The filmmakers should be commended for a script that doesn't dumb down the science but finds a way of presenting it so that non-scientists can understand too. I felt a little lost when they glossed over the idea that time passes slower on the ground than on the second floor of a building. But I think I have a better grasp of the four-dimensional hypercube after seeing it displayed as a fold-out model, a 3D computer graphic and in a Dalí painting. Though I won't be writing any scientific papers anytime soon, at least I have an idea of what was percolating in Dalí's head when he picked up his brush.

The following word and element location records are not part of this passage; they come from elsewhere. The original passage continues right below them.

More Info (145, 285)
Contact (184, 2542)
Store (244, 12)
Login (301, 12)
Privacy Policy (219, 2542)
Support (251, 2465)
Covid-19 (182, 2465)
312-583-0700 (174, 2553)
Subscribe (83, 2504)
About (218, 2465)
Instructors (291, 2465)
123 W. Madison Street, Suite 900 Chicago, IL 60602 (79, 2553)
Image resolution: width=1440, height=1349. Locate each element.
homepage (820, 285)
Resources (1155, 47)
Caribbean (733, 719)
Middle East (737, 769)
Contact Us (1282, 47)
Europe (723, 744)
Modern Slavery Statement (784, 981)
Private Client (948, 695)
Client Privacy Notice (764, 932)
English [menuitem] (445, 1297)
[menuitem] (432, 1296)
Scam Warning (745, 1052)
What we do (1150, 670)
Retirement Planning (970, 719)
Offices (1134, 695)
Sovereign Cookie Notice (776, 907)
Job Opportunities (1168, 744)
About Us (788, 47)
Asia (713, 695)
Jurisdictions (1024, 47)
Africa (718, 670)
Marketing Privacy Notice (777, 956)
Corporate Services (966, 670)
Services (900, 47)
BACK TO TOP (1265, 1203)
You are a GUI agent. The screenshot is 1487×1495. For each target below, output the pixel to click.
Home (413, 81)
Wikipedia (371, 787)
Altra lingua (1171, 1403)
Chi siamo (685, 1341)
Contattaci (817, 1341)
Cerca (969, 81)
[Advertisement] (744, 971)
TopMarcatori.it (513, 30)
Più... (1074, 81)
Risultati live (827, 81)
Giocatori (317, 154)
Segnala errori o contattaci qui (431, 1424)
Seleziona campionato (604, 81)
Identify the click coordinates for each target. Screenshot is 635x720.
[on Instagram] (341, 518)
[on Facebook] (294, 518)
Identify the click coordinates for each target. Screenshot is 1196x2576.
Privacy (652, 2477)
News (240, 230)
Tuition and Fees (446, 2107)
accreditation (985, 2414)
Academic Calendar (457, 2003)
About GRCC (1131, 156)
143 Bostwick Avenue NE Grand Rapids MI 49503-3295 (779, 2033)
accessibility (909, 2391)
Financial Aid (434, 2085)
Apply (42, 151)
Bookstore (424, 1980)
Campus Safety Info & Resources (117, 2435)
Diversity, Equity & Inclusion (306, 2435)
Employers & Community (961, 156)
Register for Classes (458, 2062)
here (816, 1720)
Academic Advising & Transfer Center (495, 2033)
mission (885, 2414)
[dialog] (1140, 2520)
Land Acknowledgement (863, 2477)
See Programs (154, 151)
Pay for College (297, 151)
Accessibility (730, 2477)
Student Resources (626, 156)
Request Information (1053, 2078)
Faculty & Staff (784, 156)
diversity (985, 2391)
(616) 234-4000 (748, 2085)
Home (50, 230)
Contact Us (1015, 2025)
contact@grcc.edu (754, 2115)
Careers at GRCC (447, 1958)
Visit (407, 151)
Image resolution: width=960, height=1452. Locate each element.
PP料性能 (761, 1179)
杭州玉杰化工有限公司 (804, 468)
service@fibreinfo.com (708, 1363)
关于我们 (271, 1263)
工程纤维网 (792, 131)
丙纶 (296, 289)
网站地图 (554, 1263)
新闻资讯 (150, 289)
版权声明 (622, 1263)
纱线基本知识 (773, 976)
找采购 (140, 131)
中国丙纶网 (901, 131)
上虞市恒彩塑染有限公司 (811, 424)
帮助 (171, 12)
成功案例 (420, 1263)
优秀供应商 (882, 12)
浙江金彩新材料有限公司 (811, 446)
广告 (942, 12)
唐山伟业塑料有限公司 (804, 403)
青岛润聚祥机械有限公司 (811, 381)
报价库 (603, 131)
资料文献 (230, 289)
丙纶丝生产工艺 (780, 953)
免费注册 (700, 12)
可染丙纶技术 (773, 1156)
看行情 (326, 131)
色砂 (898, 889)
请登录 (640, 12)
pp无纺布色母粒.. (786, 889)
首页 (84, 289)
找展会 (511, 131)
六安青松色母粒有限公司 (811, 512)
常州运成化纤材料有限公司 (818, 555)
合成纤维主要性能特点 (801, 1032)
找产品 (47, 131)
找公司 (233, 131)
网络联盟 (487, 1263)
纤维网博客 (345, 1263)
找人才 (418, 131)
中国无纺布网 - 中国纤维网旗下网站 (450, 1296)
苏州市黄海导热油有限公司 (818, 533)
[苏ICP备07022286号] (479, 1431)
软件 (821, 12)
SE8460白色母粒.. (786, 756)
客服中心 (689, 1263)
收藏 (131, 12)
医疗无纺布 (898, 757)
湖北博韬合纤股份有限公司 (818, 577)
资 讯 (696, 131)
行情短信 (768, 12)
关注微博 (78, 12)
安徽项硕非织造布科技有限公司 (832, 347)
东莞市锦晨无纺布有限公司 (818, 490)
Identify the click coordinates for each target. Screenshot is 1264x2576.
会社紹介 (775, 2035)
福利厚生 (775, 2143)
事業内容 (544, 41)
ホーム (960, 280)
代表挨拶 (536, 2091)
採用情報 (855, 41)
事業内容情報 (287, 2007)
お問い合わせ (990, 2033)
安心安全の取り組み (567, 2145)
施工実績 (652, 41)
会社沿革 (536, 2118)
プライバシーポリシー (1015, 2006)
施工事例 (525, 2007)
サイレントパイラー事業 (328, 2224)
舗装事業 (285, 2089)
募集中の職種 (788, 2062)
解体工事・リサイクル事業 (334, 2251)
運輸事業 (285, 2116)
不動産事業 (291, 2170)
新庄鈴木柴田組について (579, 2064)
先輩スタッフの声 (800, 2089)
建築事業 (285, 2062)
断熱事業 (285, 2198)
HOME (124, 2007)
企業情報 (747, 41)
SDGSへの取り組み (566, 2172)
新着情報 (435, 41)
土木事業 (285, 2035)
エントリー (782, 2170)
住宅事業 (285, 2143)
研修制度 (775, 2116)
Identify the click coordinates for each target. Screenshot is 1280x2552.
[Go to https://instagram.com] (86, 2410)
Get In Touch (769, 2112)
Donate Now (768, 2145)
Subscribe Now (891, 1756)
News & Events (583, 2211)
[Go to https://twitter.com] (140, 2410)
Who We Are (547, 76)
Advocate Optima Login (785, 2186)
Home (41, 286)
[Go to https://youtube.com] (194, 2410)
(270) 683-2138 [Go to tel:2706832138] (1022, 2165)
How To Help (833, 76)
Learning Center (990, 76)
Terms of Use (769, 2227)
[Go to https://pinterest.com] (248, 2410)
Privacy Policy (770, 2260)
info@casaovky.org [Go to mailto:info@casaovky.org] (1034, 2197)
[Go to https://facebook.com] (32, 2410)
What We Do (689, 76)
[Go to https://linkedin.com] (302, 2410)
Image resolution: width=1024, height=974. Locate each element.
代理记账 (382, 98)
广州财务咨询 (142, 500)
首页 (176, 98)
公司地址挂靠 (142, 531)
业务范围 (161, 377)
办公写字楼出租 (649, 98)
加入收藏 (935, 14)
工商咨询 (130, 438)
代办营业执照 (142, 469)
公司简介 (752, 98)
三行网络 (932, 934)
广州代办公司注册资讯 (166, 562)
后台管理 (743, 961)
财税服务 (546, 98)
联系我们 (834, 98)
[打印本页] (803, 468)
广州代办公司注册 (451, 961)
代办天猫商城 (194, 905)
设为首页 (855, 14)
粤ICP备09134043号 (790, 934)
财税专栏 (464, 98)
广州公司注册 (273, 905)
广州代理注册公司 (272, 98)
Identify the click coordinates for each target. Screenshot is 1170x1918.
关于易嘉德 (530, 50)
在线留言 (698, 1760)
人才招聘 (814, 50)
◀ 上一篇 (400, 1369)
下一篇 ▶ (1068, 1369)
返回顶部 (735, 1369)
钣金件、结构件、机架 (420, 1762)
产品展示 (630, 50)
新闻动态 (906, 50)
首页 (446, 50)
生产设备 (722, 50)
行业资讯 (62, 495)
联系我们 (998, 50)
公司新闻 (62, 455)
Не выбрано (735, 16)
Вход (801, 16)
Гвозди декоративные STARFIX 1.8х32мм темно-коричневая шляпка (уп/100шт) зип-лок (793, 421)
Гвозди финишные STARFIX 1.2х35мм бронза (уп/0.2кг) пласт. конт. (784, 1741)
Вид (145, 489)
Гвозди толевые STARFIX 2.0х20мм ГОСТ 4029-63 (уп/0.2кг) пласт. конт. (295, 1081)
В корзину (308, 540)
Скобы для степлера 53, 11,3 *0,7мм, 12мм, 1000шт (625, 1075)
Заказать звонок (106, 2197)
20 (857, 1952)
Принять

The video presentation of The Dalí Dimension is very good considering the different sources. The original interview footage, shot on video, shows no defects that would distract from its strong colors and sharp detail. Archival footage of different interviews and television news clips are a mixed bag and its quality is about what you'd expect. Video effects that highlight areas of paintings or merge in-progress photographs with the finished works are used sparingly and add a nice touch. The documentary is presented in English, Spanish or French stereo audio. The soundtrack is dominated by a voice-over narration that translates the various interviews for each language option. Optional subtitles appear only when Dalí speaks in his native Catalan or responds to an interviewer in his stilted English.
The main program runs 53 minutes and there is another 20 minutes of additional interviews accessible as six bonus scenes. These extra interviews expand on the scientific ideas mentioned in the feature documentary such as the Golden Mean, anti-matter and the hypercube. There is also a glimpse of some posters Dalí created for other science conferences.
Salvador Dalí as the curious, intelligent, science nerd is definitely a different perspective on the artist but the filmmakers do an excellent job presenting their case. For those who thought of Dalí only as a surrealist painter, this film provides the background for appreciating his work in a broader context with the big ideas of the last century. This DVD is cleared of all charges.